Kathleen Bradean’s stories can be found in The Best Women’s Erotica 2007, Haunted Hearths, Garden of the Perverse, The Mammoth Book of Best New Erotica 6, and She’s On Top in print. Clean Sheets and The Erotica Readers and Writer’s Association websites have also featured her stories. Writing as Jay Lygon, her stories can be found in Inside Him, Blue Collar Taste Tests, Toy Box: Floggers, and the novels Chaos Magic, Love Runes, and Personal Demons. Read more about Kathleen Bradean at: KathleenBradean.Blogspot.com www.JayLygonWrites.com

4 Comments

  1. Martin Gross

    My first drafts are almost always hand-written, then typed and edited over and over again.

    • Kathleen Bradean

      IS that a process you settled into after trying various things, or is that how you started and just continued? And do you have a different feeling of connection to what you've written when you do it by hand verses computer?

  2. Jean Roberta

    I wrote all my earliest stories by hand, then typed them on a manual typewriter that was given to me by a friend of my mother when I was 11. (It was meant to encourage my dream of becoming a writer.) Young me thought that typewriter was all I would ever need to have a Writing Career. I didn't acquire a computer until the late 1990s, and then I wasn't sure I would ever get used to composing on it, but I preferred to try that than to surf the 'net. I still sometimes start composing stories in pencil, in an actual notebook (as distinct from a "notebook" which is really a portable computer) because I can carry it anywhere, discreetly.
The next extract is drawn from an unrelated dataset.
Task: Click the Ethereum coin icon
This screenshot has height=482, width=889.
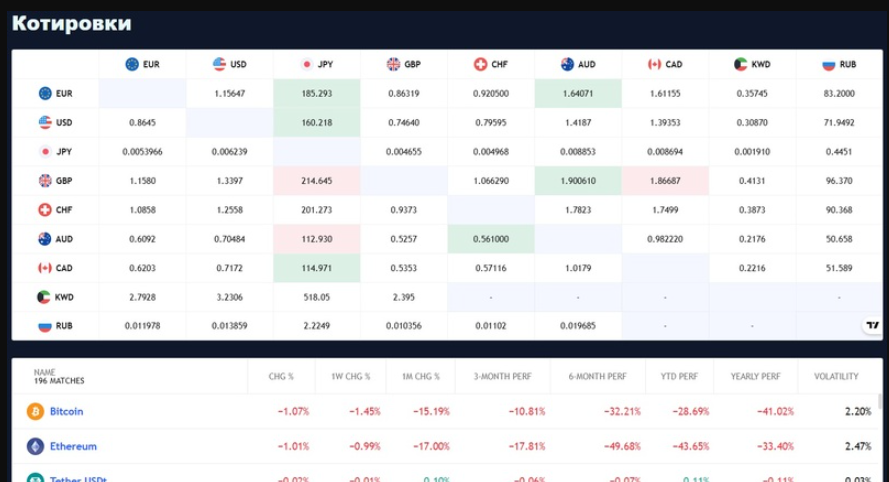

However, revising on a computer is so much easier than on paper that I don't think I could ever give it up. The brain definitely works differently with different tools.

  3. Lisabet Sarai

    It's so peculiar the way the body and the mind are connected. I'm happy to hear that you found a way to crawl out of the black hole, at least a bit.

    I haven't written a full story long hand in decades, but often I'll get an inspiration and jot down the first page or two in my notebook. If I don't, I know the words and phrases will vanish before I get the chance to sit down at the computer.